Win32:Evo-gen[susp] for my nvsvc32.exe

[darian]

Hi everyone,

I've used the free avast for a while now and it's been very good.  Just this morning after my computer turned on, i got a warning from avast saying that it found Win32:Evo-gen[susp] in my system32\nvsvc32.exe file.  All I had done was checked some emails (did not open any links and no suspicious emails or anything).

Avast told me to remove the file so i told it to do so.  Afterwards, avast said to restart my computer to do a boottime scan, which i did.  After the boottime scan & my computer started up, the same Win32:Evo-gen[susp] in my system32\nvsvc32.exe file thing was found again.  I then opened up avast and did a quick scan and it found the same thing & i selected the "automatically fix" option.  In the result on the right after i clicked to apply my option, it said action postponed until next reboot.  I rebooted and guess what?  It still found the same file as Win32:Evo-gen[susp] in my system32\nvsvc32.exe file.  Did avast not do anything after the reboot or what? 
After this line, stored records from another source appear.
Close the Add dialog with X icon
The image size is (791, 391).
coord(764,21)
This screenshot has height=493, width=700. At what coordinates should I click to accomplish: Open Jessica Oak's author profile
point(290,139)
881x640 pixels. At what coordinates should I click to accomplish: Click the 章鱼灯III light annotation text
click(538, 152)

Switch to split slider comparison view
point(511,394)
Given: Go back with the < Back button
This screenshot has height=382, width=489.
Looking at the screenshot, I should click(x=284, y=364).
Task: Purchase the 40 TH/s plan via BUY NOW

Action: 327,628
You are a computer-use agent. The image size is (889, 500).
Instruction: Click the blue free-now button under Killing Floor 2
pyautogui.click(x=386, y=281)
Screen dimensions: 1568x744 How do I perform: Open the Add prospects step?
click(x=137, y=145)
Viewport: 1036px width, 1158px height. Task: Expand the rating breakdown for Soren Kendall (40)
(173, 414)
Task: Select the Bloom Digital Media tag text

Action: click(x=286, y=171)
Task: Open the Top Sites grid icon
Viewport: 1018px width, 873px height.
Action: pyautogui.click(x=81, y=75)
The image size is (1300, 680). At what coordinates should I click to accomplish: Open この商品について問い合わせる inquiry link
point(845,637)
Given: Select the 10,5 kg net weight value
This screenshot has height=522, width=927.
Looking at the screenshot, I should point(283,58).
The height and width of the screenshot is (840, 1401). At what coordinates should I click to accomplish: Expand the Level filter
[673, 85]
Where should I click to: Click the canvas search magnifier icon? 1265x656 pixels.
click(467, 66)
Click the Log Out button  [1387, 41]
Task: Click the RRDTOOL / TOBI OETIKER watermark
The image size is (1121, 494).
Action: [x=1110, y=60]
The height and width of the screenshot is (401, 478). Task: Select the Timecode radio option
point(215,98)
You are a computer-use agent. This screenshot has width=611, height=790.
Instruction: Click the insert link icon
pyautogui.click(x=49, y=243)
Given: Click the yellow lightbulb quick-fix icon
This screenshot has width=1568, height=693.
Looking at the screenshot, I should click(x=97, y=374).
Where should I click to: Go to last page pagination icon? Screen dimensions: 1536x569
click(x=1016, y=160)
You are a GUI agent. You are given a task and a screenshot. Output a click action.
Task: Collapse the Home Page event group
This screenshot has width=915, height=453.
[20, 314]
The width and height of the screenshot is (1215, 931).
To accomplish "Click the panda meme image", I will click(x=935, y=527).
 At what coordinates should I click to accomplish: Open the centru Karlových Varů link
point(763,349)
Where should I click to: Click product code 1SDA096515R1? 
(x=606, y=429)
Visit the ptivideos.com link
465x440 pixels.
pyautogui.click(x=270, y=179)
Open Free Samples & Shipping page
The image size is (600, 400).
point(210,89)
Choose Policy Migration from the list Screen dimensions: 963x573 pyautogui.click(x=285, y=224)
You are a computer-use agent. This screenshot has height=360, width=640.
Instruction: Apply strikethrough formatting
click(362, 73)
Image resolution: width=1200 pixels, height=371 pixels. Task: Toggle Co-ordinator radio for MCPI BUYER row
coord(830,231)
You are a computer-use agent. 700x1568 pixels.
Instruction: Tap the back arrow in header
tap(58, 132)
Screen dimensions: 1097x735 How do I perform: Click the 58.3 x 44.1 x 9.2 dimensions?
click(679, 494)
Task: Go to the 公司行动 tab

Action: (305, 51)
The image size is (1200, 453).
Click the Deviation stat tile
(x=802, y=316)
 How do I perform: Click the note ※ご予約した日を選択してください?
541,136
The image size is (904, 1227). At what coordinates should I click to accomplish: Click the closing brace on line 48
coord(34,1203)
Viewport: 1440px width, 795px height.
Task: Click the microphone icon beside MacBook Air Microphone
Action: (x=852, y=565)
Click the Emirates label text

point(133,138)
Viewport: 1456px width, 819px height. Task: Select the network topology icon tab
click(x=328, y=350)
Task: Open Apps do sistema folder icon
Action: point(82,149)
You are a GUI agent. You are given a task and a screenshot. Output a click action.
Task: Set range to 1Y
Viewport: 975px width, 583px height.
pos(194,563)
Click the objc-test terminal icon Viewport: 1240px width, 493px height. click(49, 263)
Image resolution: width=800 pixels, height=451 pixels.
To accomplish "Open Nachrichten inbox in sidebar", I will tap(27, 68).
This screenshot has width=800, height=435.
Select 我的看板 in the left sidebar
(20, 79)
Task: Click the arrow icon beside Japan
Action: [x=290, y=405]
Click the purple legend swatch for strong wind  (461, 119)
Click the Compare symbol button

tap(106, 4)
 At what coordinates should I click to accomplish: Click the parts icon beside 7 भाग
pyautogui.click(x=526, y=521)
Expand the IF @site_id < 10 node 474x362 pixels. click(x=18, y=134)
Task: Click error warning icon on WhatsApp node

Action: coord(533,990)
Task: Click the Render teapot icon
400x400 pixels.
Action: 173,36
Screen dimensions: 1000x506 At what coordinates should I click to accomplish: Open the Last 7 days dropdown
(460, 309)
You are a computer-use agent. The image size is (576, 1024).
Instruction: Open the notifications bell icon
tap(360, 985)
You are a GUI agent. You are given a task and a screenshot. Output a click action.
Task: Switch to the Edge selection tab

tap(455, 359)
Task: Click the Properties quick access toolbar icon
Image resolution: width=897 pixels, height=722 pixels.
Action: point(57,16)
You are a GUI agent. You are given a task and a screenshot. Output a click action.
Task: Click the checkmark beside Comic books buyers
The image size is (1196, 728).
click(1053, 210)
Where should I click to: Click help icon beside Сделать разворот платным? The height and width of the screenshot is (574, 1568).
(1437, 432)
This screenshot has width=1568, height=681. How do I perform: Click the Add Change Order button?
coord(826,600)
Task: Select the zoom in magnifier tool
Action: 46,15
In any case, i found this odd and i was doing some reading online and i scanned my system32\nvsvc32.exe file on the following sites as i found when looking up this topic on the avast forums:
www.virustotal.com/en/
www.metascan-online.com
www.jotti.org

Scanning the system32\nvsvc32.exe file on all 3 of those sites, the sites told me the file is clean!  What does this mean?  A false positive or something as i've been reading?  My computer doesn't seem slower and no popups are coming up (asides from the avast popup everytime i reboot my computer telling me the same Win32:Evo-gen[susp] in my system32\nvsvc32.exe file thing was found again).

Please help.

[Pondus]

You can upload files and report issues to avast  here : http://www.avast.com/contact-form.php  (select subject according to Your case)

You can use mail
send to virus@avast.com in a password protected zip file
mail subject:  False Positive / undetected sample (select subject according to your case)
zip password:  infected

or you can send files from avast chest
how to use the chest.    http://www.avast.com/faq.php?article=AVKB21

[darian]

Hi pondus,
I just sent it via the first link you gave.  Lets hope it's nothing.  Don't want to format if i don't have to
Darian

[bachboris]

Hi Darian, hi Pondus,

luckily I just found your post!
Yesterday I had exactly the same problem on my PC: your description matches perfectly the symptons on my machine. In addition to your activities, I bootet my PC from a DvD containing Linux and two independant virus scanners, just to be safe. Both scanners reported 0 findings on my boot drive c: containing the nvsvc32.exe, basically the same result as the quickscan result of Avast. Some more details:
- I am running Avast program 2014.9.0.2011 on a Windows XP machine
- Yesterday, Avast had a virus database version from ~10:15 PM, if I remember well

Now, 24h later and after updating to virus database version 140110-0, the symptons are gone without any further interaction! What I am afraid of is, that my system still might have this strange infection. In order to get more info regarding the root cause, I have two questions to Pondus:

- Are there other users, who made the same or similar expiriences with the virus database version from yesterday evening?
- Can you confirm or decline, that the root cause of the problem is the virus database version from yesterday evening?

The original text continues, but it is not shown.